:: Records provided

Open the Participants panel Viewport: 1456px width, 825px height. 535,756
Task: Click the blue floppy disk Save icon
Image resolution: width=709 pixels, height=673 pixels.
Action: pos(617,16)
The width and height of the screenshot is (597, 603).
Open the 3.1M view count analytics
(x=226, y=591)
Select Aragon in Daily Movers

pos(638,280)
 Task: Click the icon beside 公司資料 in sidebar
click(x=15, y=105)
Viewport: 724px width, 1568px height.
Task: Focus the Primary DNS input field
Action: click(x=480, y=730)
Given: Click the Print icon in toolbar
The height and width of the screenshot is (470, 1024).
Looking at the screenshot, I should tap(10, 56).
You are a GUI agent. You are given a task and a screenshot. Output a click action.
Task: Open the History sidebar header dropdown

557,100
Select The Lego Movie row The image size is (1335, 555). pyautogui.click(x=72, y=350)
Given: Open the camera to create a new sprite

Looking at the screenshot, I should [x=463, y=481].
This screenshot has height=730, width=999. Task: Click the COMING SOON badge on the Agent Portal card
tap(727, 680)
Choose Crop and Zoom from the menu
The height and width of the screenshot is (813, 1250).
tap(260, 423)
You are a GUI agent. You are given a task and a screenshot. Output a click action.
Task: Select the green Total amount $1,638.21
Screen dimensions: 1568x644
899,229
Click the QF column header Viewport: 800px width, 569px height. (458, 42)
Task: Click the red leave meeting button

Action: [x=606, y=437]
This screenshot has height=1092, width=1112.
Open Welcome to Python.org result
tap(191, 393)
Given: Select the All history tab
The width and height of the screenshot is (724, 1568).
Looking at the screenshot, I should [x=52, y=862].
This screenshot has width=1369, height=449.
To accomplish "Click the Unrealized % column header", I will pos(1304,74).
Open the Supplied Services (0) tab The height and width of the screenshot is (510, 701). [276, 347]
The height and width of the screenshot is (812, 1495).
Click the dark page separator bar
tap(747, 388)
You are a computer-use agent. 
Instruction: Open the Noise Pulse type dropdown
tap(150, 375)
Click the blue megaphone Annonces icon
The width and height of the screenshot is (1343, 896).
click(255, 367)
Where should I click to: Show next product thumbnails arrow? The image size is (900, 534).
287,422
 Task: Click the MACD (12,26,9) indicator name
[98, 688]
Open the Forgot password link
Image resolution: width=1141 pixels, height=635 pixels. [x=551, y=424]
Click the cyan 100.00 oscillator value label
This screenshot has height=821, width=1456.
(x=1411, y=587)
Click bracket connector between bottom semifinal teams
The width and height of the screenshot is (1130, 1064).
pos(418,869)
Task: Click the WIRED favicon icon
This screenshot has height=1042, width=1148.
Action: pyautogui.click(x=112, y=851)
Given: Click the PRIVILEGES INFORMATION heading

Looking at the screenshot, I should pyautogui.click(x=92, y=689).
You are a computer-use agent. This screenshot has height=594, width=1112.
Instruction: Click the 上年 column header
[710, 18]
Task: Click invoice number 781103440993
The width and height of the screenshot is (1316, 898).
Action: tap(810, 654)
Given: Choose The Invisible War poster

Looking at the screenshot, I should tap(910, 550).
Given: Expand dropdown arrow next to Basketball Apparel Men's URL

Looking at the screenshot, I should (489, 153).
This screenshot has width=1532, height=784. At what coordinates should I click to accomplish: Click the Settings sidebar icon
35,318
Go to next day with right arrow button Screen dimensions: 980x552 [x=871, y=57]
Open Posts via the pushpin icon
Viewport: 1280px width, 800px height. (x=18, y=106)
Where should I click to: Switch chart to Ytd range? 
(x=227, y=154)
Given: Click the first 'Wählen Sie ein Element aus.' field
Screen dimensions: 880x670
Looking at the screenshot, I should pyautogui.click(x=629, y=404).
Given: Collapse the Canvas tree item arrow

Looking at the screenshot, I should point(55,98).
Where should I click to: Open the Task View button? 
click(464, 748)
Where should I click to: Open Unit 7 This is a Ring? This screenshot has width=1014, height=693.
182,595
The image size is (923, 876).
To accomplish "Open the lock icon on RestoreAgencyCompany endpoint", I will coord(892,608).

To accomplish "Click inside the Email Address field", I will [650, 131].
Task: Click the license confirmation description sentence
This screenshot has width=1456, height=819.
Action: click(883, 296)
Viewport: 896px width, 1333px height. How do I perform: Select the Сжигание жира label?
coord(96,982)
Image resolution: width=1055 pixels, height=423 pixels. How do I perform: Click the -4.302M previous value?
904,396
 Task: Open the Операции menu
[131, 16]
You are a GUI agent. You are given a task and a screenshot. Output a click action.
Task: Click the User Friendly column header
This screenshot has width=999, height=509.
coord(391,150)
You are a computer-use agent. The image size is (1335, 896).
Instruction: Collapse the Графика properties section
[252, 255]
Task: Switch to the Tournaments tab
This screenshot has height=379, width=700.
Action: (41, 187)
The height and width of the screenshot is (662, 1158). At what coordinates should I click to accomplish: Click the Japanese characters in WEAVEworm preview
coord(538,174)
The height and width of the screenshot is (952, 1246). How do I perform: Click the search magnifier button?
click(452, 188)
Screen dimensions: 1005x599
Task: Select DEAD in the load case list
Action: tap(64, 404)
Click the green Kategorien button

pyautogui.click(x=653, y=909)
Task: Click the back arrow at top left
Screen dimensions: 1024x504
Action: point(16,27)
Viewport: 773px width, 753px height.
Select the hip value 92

::::

**Activity:** Each line containing the word "computer" needs to be copied from the data above.

**Worked solution:**
You are a computer-use agent. 
You are a computer-use agent. This screenshot has height=594, width=1112.
You are a computer-use agent. The image size is (1335, 896).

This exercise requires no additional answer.